Tiger Global is raising a private equity fund that will target $6bn in investment, less than half the amount raised for a prior fund, as the prominent technology investor slows its once breakneck pace.
The fundraising began on Thursday, according to a letter sent to limited partners and obtained by the Financial Times. Chase Coleman, Tiger’s billionaire founder, has been seeking investors willing to buy into the technology downturn that has battered his group’s portfolio.
Tiger’s preceding private equity fund of $12.3bn closed in February. The $6bn private fund is below early targets of about $8bn, according to a person familiar with the situation.
People close to Tiger believe the new fund’s smaller scale of investments will match lower valuations after the market rout this year.
The group has promised it will invest less than half the fund in its first year, a more measured pace than the prior fund, which is already mostly invested. The size of Tiger’s typical investment has also been nearly halved to about $30mn.
The letter said Tiger would attempt to take advantage of opportunities such as secondary sales of private technology companies whose values have fallen in the financial market downturn.
The diminished fundraising and defensive approach comes as the $63bn in assets Tiger confronts upheaval.
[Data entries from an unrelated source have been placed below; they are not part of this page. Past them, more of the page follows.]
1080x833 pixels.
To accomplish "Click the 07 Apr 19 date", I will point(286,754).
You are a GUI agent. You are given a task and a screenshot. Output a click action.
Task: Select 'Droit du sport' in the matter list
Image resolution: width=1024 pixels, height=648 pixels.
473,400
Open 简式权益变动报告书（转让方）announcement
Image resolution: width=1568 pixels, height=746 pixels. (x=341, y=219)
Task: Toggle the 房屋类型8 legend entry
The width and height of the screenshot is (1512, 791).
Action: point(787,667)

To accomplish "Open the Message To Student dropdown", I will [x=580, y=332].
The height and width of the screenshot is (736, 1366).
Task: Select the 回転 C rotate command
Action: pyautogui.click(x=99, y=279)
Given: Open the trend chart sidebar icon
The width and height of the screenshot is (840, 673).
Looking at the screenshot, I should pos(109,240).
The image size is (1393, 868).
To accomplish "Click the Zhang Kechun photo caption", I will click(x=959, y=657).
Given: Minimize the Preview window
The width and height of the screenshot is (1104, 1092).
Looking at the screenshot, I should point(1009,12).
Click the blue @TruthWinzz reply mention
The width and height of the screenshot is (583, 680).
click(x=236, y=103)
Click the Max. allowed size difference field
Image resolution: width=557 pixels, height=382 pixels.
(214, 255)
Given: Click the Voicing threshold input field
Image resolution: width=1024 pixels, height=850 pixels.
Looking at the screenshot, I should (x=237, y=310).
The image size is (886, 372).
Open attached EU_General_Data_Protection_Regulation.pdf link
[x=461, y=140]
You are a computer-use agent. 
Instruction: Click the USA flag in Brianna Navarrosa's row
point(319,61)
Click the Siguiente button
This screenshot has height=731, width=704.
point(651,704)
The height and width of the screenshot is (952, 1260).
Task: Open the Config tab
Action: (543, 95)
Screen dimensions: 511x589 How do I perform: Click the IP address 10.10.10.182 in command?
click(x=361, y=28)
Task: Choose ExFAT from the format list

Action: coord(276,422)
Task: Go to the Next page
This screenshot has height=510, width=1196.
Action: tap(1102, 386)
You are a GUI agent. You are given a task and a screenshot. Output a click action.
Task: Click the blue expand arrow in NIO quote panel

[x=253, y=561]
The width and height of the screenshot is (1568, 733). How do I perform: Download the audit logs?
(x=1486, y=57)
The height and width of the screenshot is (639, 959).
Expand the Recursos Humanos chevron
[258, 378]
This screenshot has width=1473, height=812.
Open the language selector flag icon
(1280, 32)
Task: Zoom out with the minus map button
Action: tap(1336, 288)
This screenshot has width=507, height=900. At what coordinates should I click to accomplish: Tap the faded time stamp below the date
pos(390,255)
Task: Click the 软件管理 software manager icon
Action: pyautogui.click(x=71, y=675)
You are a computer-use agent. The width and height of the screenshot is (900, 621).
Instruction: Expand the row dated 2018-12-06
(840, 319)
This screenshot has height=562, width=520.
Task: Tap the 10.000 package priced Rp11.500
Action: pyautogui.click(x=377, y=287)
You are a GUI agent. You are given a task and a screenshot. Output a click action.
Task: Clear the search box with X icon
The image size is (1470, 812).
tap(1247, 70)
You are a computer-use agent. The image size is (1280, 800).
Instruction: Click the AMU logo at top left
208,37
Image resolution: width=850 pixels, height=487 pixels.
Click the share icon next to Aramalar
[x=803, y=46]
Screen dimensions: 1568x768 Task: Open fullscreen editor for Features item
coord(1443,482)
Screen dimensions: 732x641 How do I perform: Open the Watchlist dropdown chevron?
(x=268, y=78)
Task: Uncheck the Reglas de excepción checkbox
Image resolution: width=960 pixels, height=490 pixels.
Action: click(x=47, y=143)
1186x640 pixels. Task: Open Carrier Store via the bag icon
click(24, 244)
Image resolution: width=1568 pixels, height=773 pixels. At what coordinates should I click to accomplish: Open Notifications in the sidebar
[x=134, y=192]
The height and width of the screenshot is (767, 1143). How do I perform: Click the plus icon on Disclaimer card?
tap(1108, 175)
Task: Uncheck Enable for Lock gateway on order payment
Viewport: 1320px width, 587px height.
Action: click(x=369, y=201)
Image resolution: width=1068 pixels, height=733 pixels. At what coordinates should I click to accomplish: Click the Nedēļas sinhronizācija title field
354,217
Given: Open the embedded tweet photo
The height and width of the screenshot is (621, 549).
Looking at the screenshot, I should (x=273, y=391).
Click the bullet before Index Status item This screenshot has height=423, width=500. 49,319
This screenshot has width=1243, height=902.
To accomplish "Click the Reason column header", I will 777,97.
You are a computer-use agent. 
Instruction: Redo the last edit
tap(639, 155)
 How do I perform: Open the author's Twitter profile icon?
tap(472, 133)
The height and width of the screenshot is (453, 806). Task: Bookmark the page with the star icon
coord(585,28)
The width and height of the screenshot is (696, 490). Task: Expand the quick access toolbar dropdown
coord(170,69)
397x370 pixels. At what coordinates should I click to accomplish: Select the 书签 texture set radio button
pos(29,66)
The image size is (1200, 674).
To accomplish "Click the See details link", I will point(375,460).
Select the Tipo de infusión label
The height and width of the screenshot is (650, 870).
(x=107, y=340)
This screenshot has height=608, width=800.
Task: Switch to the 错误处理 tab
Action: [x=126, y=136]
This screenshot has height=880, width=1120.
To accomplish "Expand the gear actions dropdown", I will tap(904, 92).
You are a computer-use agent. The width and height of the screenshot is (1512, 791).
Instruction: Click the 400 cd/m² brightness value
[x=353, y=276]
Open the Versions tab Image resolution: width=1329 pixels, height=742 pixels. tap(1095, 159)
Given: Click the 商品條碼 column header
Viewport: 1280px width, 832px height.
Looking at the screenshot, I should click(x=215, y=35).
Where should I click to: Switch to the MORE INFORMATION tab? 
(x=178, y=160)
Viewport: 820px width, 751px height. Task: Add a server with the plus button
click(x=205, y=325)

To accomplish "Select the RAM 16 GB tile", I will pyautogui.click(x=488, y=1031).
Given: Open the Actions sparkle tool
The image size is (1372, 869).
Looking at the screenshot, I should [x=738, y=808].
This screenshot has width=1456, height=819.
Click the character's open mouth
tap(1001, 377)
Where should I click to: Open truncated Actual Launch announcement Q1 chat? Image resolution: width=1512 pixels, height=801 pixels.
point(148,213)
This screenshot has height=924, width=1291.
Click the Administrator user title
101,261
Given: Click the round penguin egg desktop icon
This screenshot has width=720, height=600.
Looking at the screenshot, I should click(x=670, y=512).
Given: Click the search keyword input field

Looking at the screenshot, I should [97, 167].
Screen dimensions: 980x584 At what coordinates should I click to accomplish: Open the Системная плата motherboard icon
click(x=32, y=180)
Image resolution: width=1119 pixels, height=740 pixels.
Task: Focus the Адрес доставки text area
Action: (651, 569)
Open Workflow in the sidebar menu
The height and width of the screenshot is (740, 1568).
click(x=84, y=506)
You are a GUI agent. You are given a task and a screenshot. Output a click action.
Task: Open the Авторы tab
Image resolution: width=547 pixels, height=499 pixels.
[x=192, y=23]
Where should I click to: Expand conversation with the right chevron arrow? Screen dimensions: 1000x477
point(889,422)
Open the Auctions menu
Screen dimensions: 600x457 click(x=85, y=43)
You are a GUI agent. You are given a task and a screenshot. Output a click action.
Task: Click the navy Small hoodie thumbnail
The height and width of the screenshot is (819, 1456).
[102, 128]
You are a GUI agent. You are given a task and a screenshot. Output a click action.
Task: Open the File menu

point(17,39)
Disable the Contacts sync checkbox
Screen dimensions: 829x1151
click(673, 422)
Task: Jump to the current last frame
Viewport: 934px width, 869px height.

Its flagship fund fell about 50 per cent this year to July, according to documents sent to limited partners, while it has marked down its more than $45bn portfolio of private technology investments each month this year, it recently told investors.
The fund group has also experienced turnover among investment staff. On Monday, Tiger announced that former partner John Curtius, who headed the firm’s software and business services private equity investments, would be leaving.
Curtius had been expected to temporarily stay on following the announcement to ensure an orderly handoff of his portfolio to others inside Tiger. “John will work closely with other investment team members over the coming months to transition his responsibilities,” Tiger said on Monday.
However, as of Thursday he was no longer an employee, said three people familiar with the situation. Curtius is planning to launch an investment firm called Cedar Investment Management, people with knowledge of the matter said.
Curtius had been one of Tiger’s most prolific investors, leading over 100 venture capital investments, according to PitchBook data, including investments made as recently as September 27.
This week, Tiger Global fielded questions at meetings with limited partners who sought to get a better understanding of Curtius’s sudden departure, said two people directly involved with the matter.
Coleman and Scott Shleifer, head of Tiger’s private investment business, decided this summer that Curtius would leave the firm amid concerns over the autonomy he was seeking in managing an increasingly large portfolio, people close to Tiger said.
Internally and in discussions with limited partners, Tiger has described itself as a collaborative firm, where investors overseeing public and private investments from the US to Brazil, India and China work closely together to identify investments.
People close to Curtius painted a different picture. In recent months, he had been looking for the opportunity to start his own firm to capitalise on a dramatic reset in valuations across the industry, they said.
Tiger Global and Curtius declined to comment.